É aí que entra a principal revolução da sonda T.E.M.P.O., já que ela era o primeiro e único instrumento capaz de paralisar o movimento das ondas luminosas contra as lentes na velocidade além-luz. O resultado era deslumbrante e um mistério. Era como se a cada clique, Aurélio Capa conseguisse de alguma forma congelar o universo e dispor diante de sua câmera todos os objetos cósmicos, em toda sua magnitude, ao seu bel prazer. Ele foi o homem que não se dobrou perante seu objeto, mas o conquistou e fez de todo o universo o seu estúdio de fotografia.
Ninguém conhecia o segredo mágico da sonda de Aurélio Capa. Houveram especulações, é claro, mas nenhuma foi capaz de conceber a viabilidade prática do único feito que tornaria aquelas fotografias daquela magnitude possíveis: a viagem no tempo.
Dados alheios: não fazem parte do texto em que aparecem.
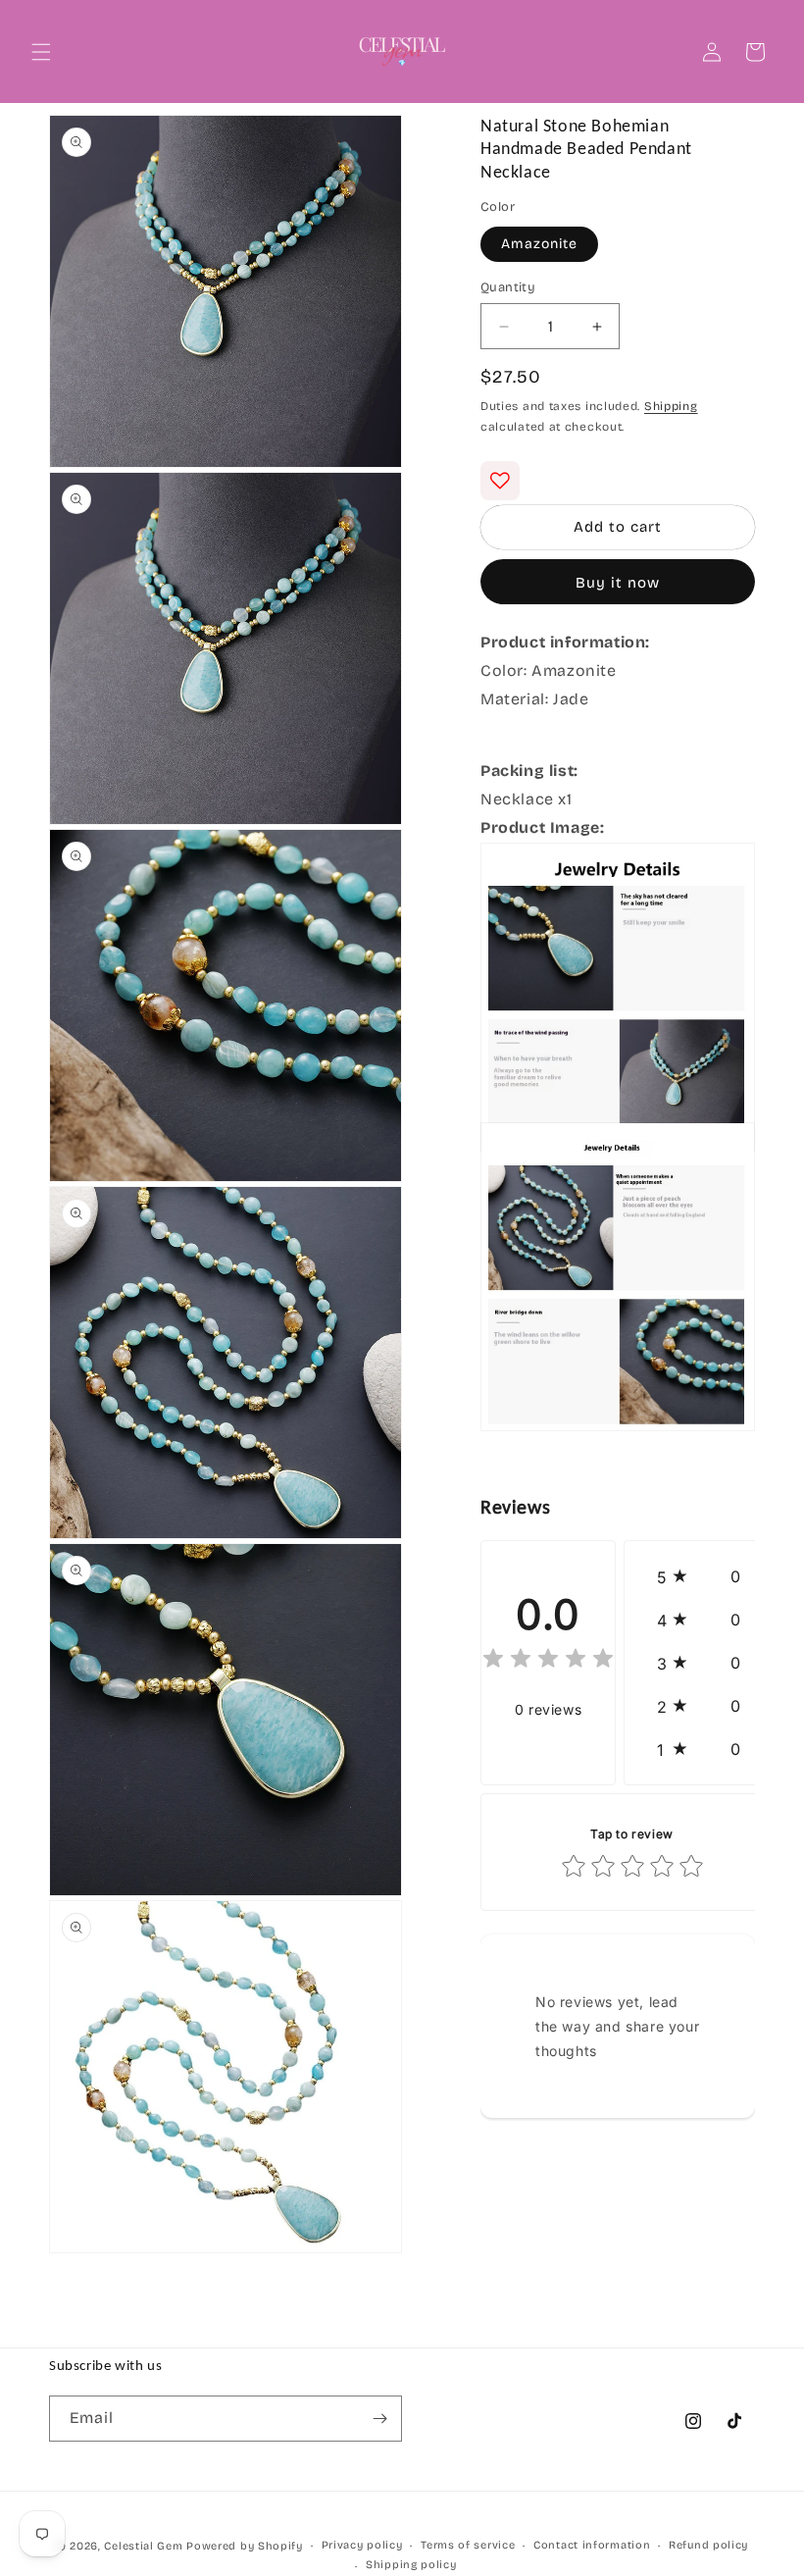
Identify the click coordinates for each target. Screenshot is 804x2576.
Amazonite (539, 243)
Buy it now (618, 583)
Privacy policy (362, 2545)
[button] (41, 52)
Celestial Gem (143, 2546)
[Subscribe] (379, 2419)
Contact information (591, 2545)
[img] (548, 1661)
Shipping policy (411, 2564)
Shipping (671, 406)
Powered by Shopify (244, 2546)
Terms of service (468, 2545)
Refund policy (708, 2545)
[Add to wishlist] (500, 480)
E o que se concluiu era que ou Aurélio Capa era um vigarista de marca maior e havia falsificado seus grandes trabalhos com um primor sobrenatural, ou era a maior mente criadora de todos os tempos por ter desvendado esse segredo.
Mas independente do que foi dito, sussurrado, imaginado, confessado ou denunciado em todos os jornais, confiáveis ou não, à respeito de Aurélio Capa e sua máquina, nenhum boato foi capaz de diminuir seu talento, muito menos diminuir o assombro que acompanhava todos os seus lançamentos. E por mais que se odeie admitir entre os grupos mais abastados da sociedade, toda vez que Aurélio retornava do exílio com uma nova exposição tinha a atenção de todo o universo apenas para si.
Muitos anos depois, naquele instante derradeiro em que um filete gelado de suor escorria pelas suas têmporas, longe de qualquer sinal da civilização, a sonda T.E.M.P.O. e seu criador estavam diante do que seria a fotografia mais espetacular de todos os tempos e que marcaria o fim da lendária carreira de Aurélio Capa.
Mesmo com toda a aparelhagem de simulação, a origem do universo e de tudo que se concebe dentro dele como realidade, continuou por outros milhares de anos como um dos mais antigos mistérios do universo. E por mais que toda a ciência já fosse bem precisa e definitiva quanto à descrição subatômica e física da transformação do ponto infinitesimal de densidade suprema em algo infinitamente maior que se conheceu como universo, não há nada além de simulações de computadores e representações do que hipoteticamente aconteceu e de como todo o universo supostamente se parecia naquele instante.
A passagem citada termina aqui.